Motawassim L., 22 ans, a comparu lors de l’audience de vendredi dernier au cours de laquelle la procureure l’a condamné à cinq mois de prison avec sursis, assortis d’un stage de citoyenneté au Mémorial de la Shoah. Si le chef d’accusation initial porte sur une « modification frauduleuse de données », les parties civiles, dont la LICRA et l’Union des étudiants juifs de France, ont demandé que soit retenue la circonstance aggravante d’antisémitisme. Selon elles, le choix des victimes et la date de l’acte démontrent une volonté de cibler des personnes en raison de leur appartenance religieuse.
Le prévenu conteste toute intention haineuse. Il évoque une action politique « commise sous le coup de l’émotion (…) en réaction à la crise humanitaire à Gaza », et nie avoir agi par antisémitisme. « C’était plutôt politique, dans le contexte de la contestation étudiante », a-t-il ajouté tout en rappelant avoir sélectionné les profils en se basant sur les interactions visibles sur le compte Instagram de l’UEJF.

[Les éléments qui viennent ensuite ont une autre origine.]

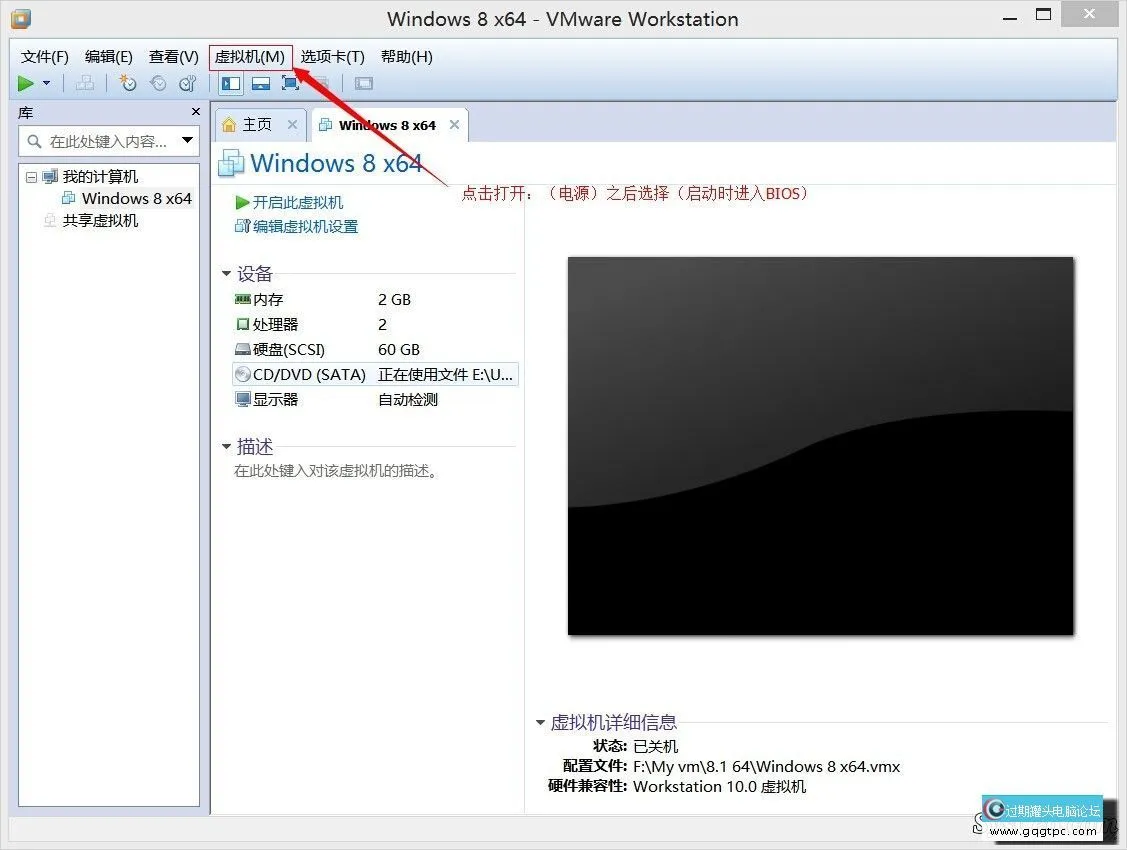This screenshot has height=850, width=1127.
Task: Toggle the thumbnail bar view icon
Action: click(x=260, y=84)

La défense dénonce un contexte émotionnel lourd qui, selon elle, ne doit pas influer sur la qualification juridique. Me Vincent Brengarth, avocat du prévenu, a mis en garde contre une lecture symbolique excessive. « Ce n’est pas votre juridiction qui va compenser les pertes du 7 octobre », a-t-il fait valoir à l’audience, selon Le Parisien.